How many lines in the material below contain the word "computer"? Answer with the number alone.
>>>
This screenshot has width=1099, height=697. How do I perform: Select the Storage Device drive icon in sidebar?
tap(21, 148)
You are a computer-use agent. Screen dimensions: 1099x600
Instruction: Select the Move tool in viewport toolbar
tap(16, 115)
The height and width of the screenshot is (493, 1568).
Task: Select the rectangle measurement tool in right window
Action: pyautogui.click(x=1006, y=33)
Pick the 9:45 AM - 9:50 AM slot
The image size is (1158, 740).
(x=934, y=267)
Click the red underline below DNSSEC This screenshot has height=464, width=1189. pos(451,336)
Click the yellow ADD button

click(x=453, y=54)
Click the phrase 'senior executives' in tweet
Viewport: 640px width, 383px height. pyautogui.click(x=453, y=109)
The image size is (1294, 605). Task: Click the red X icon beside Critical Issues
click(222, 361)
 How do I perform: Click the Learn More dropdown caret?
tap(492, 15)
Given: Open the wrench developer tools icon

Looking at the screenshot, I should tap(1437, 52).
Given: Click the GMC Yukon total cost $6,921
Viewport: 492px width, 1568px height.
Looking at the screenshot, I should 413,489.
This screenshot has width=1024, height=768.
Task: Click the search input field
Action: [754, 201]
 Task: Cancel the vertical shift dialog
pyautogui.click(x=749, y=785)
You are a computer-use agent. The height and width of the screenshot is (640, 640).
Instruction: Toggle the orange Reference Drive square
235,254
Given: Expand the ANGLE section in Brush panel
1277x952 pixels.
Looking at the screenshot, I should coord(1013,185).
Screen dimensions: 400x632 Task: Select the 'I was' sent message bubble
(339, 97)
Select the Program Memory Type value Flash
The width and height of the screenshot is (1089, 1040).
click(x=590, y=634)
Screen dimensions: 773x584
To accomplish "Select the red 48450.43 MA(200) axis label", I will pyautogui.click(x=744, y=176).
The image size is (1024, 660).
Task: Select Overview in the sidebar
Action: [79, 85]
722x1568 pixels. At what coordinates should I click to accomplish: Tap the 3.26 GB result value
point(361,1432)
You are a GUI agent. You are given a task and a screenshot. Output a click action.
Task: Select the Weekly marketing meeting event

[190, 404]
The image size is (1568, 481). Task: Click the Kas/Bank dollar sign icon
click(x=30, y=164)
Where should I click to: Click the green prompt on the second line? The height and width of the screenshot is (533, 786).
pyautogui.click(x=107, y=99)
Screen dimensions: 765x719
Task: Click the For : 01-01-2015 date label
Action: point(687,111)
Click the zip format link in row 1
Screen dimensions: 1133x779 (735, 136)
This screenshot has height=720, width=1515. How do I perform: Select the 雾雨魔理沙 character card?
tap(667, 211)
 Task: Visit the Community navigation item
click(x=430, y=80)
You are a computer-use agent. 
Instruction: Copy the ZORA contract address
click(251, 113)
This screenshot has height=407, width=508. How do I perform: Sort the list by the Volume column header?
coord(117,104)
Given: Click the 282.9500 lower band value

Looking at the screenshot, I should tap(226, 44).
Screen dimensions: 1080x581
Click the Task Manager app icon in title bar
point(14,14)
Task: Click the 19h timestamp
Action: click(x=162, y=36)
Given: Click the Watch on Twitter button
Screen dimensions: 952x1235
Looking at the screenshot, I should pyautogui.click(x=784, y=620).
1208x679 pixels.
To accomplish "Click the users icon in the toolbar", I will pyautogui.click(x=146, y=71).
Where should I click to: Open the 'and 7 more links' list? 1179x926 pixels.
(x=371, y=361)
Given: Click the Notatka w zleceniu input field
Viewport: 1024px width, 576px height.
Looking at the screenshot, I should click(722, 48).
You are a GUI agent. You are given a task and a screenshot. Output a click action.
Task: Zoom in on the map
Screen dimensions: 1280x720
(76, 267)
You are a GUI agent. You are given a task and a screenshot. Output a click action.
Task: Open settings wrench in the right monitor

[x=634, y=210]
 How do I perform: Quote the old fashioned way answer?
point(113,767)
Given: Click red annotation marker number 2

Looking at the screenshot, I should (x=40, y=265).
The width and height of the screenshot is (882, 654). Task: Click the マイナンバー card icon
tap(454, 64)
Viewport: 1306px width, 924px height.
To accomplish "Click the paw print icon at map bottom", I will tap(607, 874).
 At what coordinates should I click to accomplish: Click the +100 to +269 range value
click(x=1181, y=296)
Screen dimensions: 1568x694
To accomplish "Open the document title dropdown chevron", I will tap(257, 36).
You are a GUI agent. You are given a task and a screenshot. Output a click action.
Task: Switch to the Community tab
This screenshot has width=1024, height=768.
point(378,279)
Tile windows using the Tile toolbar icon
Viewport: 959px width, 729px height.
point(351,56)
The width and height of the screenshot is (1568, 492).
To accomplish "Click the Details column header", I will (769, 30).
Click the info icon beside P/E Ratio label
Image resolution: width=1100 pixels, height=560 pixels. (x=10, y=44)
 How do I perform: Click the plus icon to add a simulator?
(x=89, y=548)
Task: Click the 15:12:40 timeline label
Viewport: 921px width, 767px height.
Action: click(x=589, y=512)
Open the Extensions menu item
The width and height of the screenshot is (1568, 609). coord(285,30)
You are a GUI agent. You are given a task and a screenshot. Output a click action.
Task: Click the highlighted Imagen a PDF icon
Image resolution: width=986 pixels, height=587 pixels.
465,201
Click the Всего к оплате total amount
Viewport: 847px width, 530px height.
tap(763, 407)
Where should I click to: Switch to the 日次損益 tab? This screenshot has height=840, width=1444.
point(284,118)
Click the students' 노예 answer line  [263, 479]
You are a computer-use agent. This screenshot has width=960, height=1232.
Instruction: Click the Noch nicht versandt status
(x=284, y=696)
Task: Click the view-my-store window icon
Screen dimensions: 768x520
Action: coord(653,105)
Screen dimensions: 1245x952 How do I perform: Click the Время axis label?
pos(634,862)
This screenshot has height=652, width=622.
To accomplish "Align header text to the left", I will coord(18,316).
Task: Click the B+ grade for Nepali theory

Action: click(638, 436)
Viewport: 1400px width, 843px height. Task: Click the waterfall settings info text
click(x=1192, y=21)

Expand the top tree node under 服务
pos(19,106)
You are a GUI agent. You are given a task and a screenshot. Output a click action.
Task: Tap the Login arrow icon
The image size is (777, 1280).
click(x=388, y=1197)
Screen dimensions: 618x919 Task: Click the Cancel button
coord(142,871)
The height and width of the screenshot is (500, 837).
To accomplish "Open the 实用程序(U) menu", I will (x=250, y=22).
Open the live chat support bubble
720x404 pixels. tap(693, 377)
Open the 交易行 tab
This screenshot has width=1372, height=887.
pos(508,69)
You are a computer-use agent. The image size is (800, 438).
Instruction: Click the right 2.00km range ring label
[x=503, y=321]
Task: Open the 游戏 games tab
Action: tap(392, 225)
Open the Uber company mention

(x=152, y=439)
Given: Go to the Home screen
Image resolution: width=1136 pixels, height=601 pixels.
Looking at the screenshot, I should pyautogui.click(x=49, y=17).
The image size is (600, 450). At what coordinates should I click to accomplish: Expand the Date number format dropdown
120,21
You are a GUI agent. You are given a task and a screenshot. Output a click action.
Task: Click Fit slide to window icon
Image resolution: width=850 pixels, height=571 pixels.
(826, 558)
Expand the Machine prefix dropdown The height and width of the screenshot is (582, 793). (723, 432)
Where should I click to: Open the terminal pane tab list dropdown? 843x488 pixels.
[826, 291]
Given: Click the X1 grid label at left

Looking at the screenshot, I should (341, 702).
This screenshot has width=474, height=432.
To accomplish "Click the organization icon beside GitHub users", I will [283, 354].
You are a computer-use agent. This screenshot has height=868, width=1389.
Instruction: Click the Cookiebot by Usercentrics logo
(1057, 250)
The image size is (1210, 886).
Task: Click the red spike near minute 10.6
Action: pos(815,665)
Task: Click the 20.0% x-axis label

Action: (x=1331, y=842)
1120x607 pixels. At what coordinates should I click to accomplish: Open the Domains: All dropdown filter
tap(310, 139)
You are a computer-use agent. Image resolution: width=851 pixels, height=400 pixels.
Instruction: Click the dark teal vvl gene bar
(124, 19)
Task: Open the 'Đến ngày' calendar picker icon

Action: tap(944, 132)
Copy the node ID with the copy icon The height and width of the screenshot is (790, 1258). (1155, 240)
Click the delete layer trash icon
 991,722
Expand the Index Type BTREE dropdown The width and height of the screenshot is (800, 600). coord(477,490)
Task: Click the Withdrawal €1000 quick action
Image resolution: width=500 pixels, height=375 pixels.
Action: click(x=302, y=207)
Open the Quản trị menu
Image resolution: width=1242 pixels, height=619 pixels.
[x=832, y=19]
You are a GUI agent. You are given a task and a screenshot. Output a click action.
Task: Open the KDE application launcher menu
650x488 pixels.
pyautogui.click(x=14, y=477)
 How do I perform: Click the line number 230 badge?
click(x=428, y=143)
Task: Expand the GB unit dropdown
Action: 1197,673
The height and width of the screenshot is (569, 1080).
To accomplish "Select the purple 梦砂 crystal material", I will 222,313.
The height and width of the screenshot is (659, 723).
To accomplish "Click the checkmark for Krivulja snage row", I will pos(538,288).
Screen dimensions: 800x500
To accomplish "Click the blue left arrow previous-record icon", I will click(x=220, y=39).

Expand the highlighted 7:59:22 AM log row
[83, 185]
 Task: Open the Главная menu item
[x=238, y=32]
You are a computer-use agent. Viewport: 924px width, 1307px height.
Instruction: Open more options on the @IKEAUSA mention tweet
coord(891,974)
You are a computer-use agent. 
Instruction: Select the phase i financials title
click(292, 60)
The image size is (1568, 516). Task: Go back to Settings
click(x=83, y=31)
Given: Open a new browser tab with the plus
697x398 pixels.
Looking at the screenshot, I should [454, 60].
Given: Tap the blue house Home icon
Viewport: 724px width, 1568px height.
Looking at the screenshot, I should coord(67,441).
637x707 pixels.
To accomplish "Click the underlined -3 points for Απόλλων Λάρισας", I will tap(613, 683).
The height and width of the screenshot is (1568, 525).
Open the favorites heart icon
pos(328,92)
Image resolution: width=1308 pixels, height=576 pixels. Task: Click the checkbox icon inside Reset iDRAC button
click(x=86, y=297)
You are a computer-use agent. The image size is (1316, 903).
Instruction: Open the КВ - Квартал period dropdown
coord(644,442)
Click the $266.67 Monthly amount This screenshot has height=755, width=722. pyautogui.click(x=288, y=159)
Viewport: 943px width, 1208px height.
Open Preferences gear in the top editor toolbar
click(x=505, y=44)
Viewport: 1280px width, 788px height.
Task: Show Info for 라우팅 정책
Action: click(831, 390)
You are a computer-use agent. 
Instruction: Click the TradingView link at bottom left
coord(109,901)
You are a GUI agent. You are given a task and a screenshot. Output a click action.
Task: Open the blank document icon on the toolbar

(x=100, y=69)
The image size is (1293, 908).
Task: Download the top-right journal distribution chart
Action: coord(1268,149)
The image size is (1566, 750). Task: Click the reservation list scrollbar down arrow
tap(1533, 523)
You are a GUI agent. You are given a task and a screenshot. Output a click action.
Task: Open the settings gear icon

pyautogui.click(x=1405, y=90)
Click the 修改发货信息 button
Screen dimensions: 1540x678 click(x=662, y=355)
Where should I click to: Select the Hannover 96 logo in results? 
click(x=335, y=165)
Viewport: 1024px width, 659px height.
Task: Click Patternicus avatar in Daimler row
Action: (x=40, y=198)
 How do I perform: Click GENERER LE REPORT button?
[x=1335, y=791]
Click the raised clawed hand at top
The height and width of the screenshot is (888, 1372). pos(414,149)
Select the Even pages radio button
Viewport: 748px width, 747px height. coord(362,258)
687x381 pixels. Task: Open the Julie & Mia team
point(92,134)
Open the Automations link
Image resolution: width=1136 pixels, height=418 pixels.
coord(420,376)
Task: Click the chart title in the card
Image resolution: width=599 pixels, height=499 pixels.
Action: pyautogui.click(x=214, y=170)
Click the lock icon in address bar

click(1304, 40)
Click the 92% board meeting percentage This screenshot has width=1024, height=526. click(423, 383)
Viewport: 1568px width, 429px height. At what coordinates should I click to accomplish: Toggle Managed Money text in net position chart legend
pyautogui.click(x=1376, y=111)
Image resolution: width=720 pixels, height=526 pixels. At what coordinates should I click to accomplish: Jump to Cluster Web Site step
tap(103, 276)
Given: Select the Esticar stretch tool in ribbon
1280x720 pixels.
<<<
WRITTEN RESPONSE - 11